I Learned Over Time To Break Big Objectives Into Small Pieces

Updated: Apr 16, 2023

It's like the old joke, how do you eat an elephant? One bite at a time of course. The life experience that made all this clear was climbing, both rock climbing and mountaineering. But rock climbing itself was clearer. You have an objective, reaching the summit. and you have equipment, a rope for example. But the standard length of a climbing rope is 165 feet. So, what do you do if the summit is 200, 500, 1,000 feet?


The attached story, from the Guardian, is about a father, an experienced climbing guide, and daughter who recently set a rock-climbing record. They climbed El Capitan, in Yosemite National Park, which is a sheer, 3,000-foot vertical monolith. Many climbers ascend the rock. I've been up it myself. But the reason this father and daughter team is so unique, is that she was just ten years old when she did it. In recounting the climb, the little girl said the hardest thing was in the beginning. She was worried about what she would do if she failed. I smiled reading the story because it brought back memories of a similar experience.
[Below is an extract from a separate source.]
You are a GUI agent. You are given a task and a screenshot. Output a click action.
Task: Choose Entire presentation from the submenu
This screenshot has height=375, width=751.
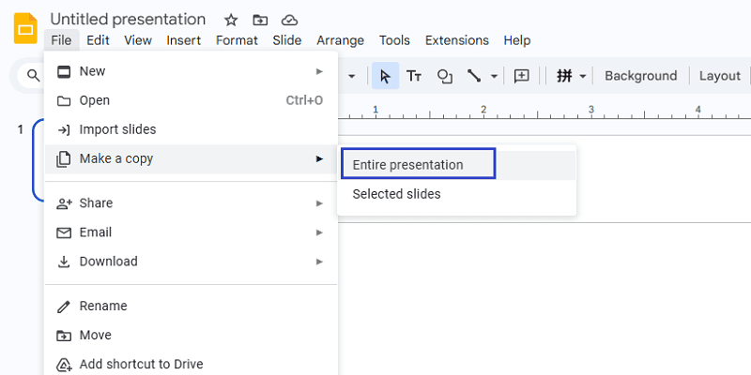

In the summer of 1996, I was living in Los Angeles. My daughter, who had just turned 13, had come to visit me. I was struggling to find things I might do with her to cure her boredom. I struck on an idea. I had a passionate love of the wild outdoors, and had backpacked, hiked, canoed, and climbed for years, and in many different places around the world. By the time they were seven or eight years old, my children had been introduced to these things, including rock climbing. I would take them with me to Shawnee National Forest in Southern Illinois, to places like Garden of the Gods, and I would set up short climbs, 30 to 50 feet high, tie harnesses around their waists, and up they would go. Amazingly, like kids on snow skis, they had little fear, and scampered easily to the top of the climbs with ease.


That summer, I was determined to take a weekend trip to Joshua Tree National Park, a wild place in the desert east of LA, with over 5,000 climbing routes up various rock formations. I had been there before, and had determined our objective, a route called "A Walk On The Wild Side", a 600-foot beeline up the right side of Saddle Rock, the largest stone in the monument. The climb involved less than a half dozen "pitches", or sections. I led each one, and then belayed my daughter up to join me, one pitch at a time. Before we knew it, we were standing on an airy summit, overlooking the park on a beautiful, blue-sky day.


Life is like a rock climb. Hopefully you create objectives, and then a plan. Most of the meaningful objectives in life take time. You have to move toward them in pitches. Sometimes, unfortunately you slip backward. But when you do, you get back up and go at it again. Over time, and with consistent effort, we can reach most of our life objectives. You just have to get over the fear of failing.